Ph.D. Student Ibrahim Sabek Wins ACM SIGSPATIAL Student Research Competition
Ph.D. student Ibrahim Sabek placed first in the ACM SIGSPATIAL Graduate Student Research Competition for his paper “Towards Scalable Spatial Probabilistic Graphical Modeling.”
The current explosion in spatial data raises the need for efficient spatial analysis tools to extract useful information from such data. However, existing tools are neither generic nor scalable when dealing with big spatial data. This work presents Flash; a framework for generic and scalable spatial data analysis, with a special focus on spatial probabilistic graphical modelling.

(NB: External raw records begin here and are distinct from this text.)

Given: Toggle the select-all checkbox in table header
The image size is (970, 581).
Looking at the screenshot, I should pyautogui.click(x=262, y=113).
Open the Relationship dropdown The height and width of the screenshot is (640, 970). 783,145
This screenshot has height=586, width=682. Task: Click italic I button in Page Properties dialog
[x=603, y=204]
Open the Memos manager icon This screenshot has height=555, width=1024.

Flash exploits Markov Logic Networks (MLN) to efficiently express the different spatial probabilistic graphical models as a set of declarative logical rules. In addition, Flash provides spatial variations of the scalable learning and inference techniques of MLN to efficiently perform the learning and prediction operations in these spatial models
Sabek's interests include scalable data processing and querying, probabilistic databases, scalable spatial analysis and computing, statistical learning and inference, big spatial data management, and scalable knowledge base construction. He works with Professor Mohamed Mokbel as part of the Data Management Lab.

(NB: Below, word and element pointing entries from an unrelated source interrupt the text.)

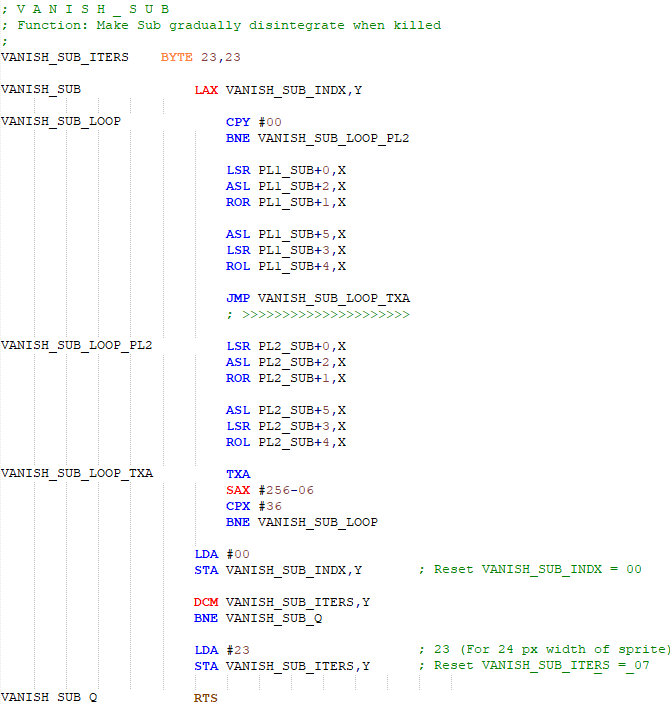Click the ROL PL2_SUB+4,X instruction
This screenshot has height=704, width=670.
(286, 442)
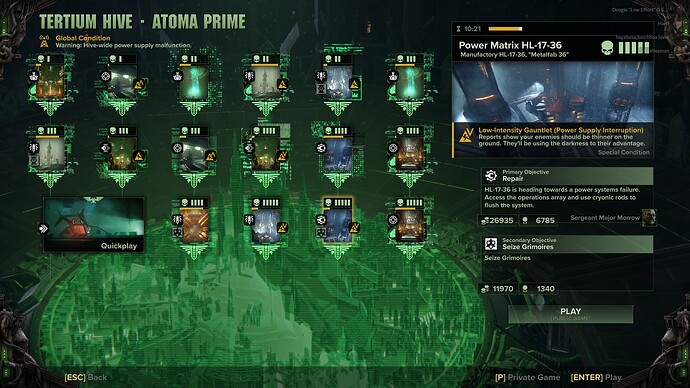Choose the [P] Private Game option
This screenshot has width=690, height=388.
528,377
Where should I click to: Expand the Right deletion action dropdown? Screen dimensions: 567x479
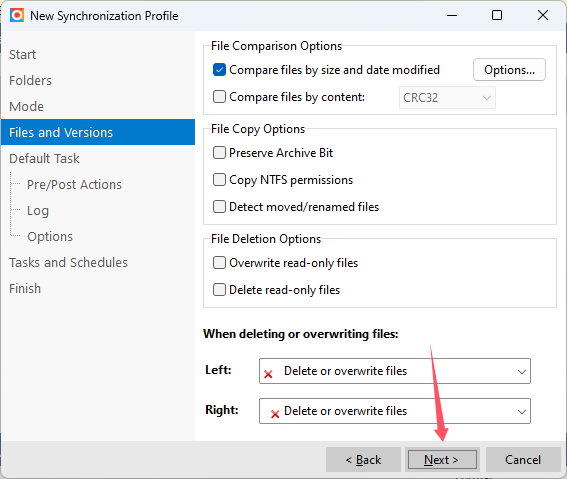[395, 411]
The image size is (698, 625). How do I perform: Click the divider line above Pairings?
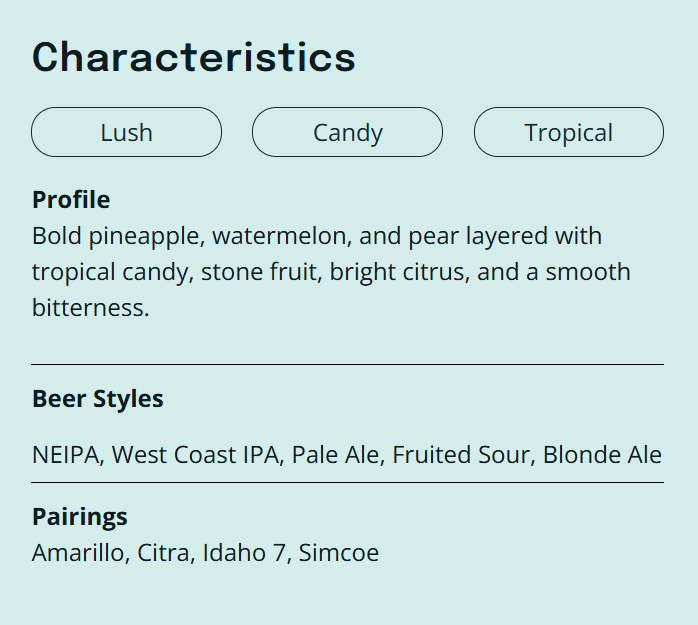(347, 482)
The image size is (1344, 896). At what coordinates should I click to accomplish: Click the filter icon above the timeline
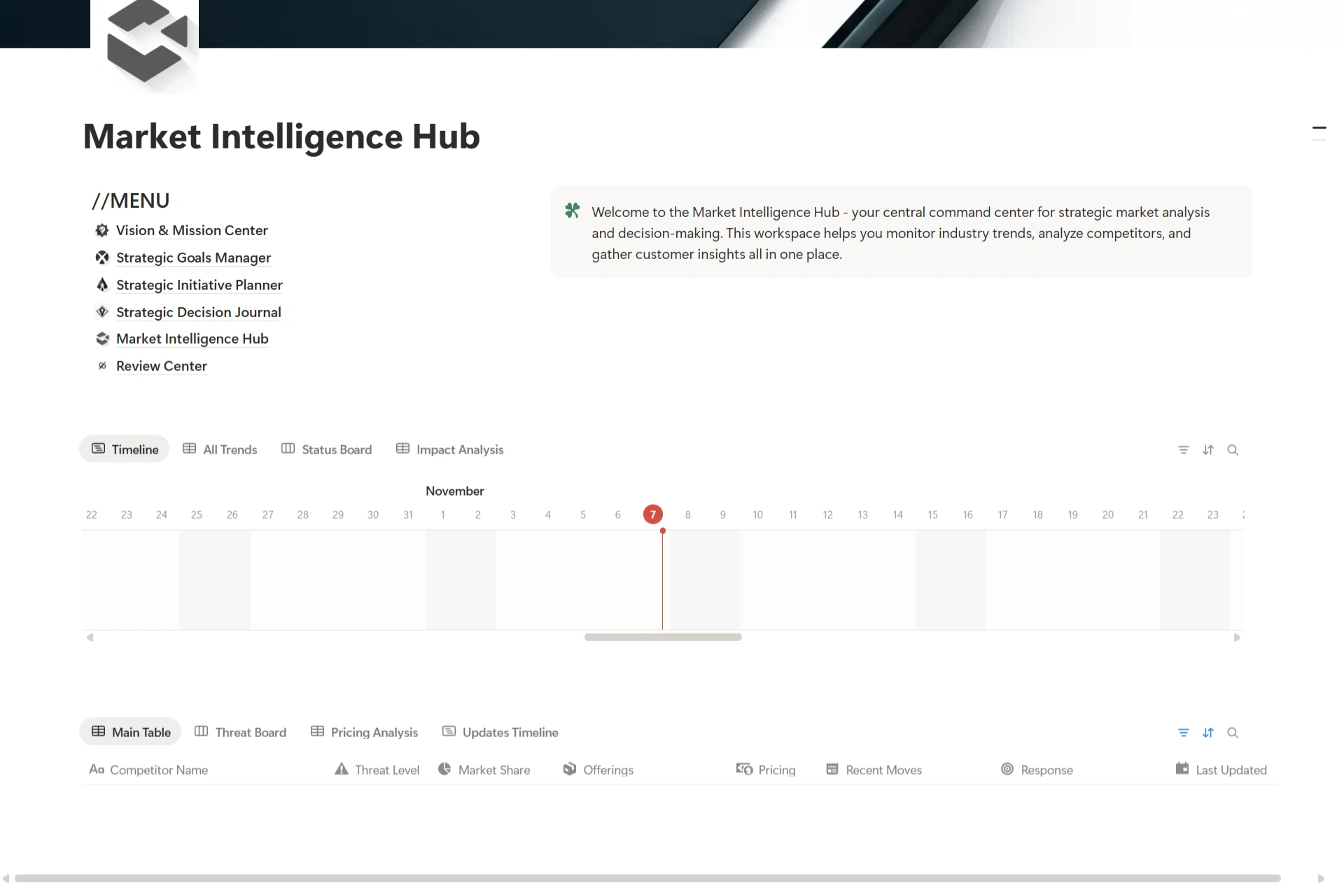(1183, 450)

As the winner of SIGSPATIAL Graduate Student Research Competition, Sabek will represent ACM SIGSPATIAL in the SRC Grand Finals, where winners from ACM SIGs are evaluated to nominate the ACM-wide SRC winners.
This is the second year that a student from Professor Mokbel's lab has won this award. Ph.D. student Louai Alarabi was recognized at the 2018 conference.
Please join the Department of Computer Science and Engineering in congratulating Ibrahim Sabek on this achievement and wish him luck at the Grand Finals!